Dirigida por: Ben Wheatley.

Protagonizada por: Tom Hiddleston, Jeremy Irons, Sienna Miller, Luke Evans, Elizabeth Moss, James Purefoy, Keeley Hawes, Augustus Prew, Peter Ferdinando, Reece Shearsmith, Sienna Guillory, Dan Renton Skinner, Enzo Cilenti, Stacy Martin, Louis Suc, Bill Paterson, Toby Williams.

País: Reino Unido.

Género: Thriller.

Duración: 119 minutos.

Es difícil de creer pero hoy en día las diferencias sociales se notan más que nunca. El desarrollo que hemos tenido como sociedad ha sufrido un choque que ha generado una reacción negativa y en retroceso. Lo más extraño es que nadie parece entender la razón de este proceso de involución. La tolerancia ha sido un factor que ha ido disminuyendo y cada día apuntamos más a la desigualdad. Si bien, el último año ha sido el año más marcado en cuando a intolerancia social, el rasgo económico de las diferentes clases ha estado presente siempre desde que se pusieron de moda los distintos modelos económicos globales. High-rise es una película que cuenta una historia basándose en la diferencia de estos modelos considerando una comunidad socialmente dividida. Por más inexplicable que sea su trama, nunca las diferencias habían sido tan literales. Es acá donde debo remarcar mi percepción de High-rise: una absurda interpretación del proceso involutivo del ser humano que ha crecido en la era industrial.

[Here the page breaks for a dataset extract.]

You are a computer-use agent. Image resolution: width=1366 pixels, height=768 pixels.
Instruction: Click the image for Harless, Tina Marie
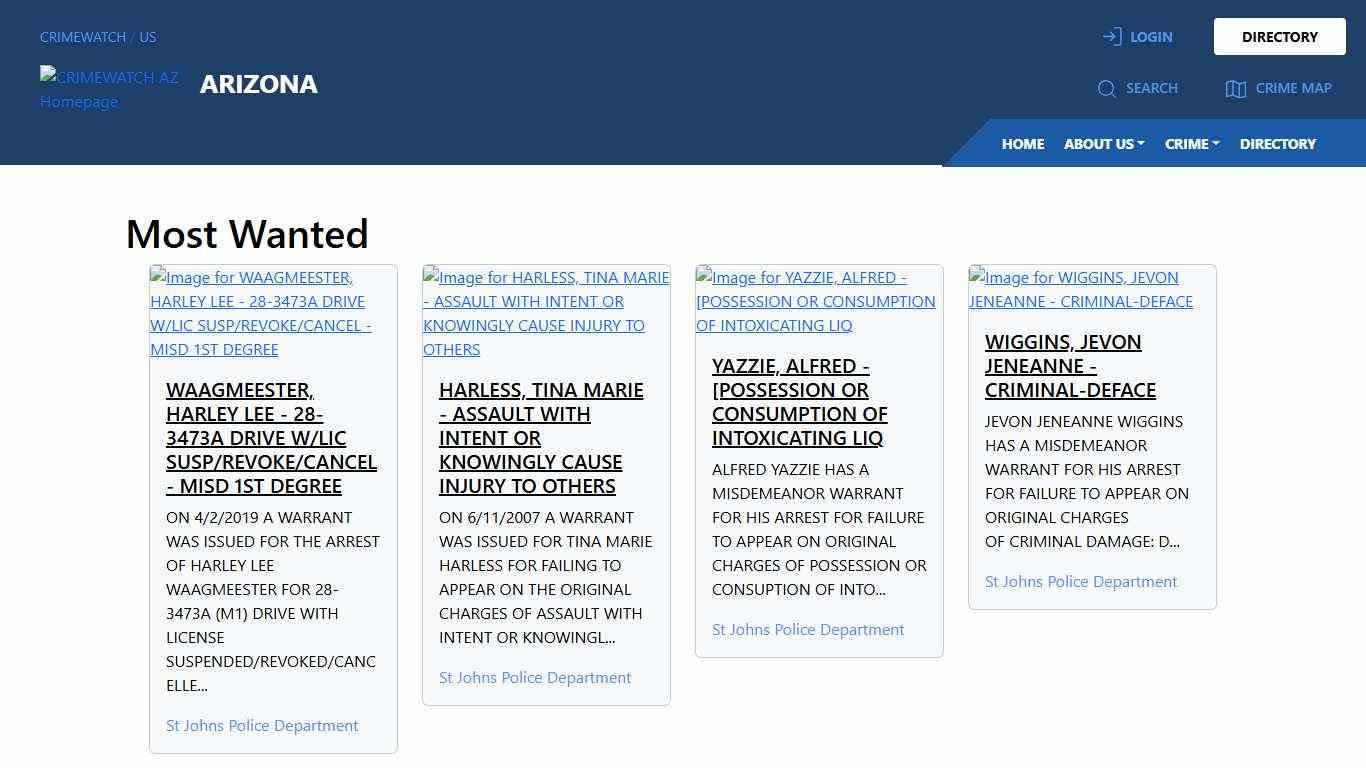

Un científico se ha mudado a un edificio que promete mucho. En este edificio existe todo. Supermercados, gimnasios, y hasta áreas de recreación. En cada piso viven personas de diferente importancia; en los pisos más cercanos al suelo vive la clase trabajadora y socialmente corrompida y en los más altos viven los jefes, el arquitecto de todo y los económicamente resueltos. Cuando una fiesta de la clase alta es interrumpida por los “pobres”, se origina el desastre. El científico entra en el escenario como un organismo imparcial y observa todo. Cuando las cosas empiezan a salirse de control, tendrá que determinar si se une a la batalla o solo intenta sobrevivir.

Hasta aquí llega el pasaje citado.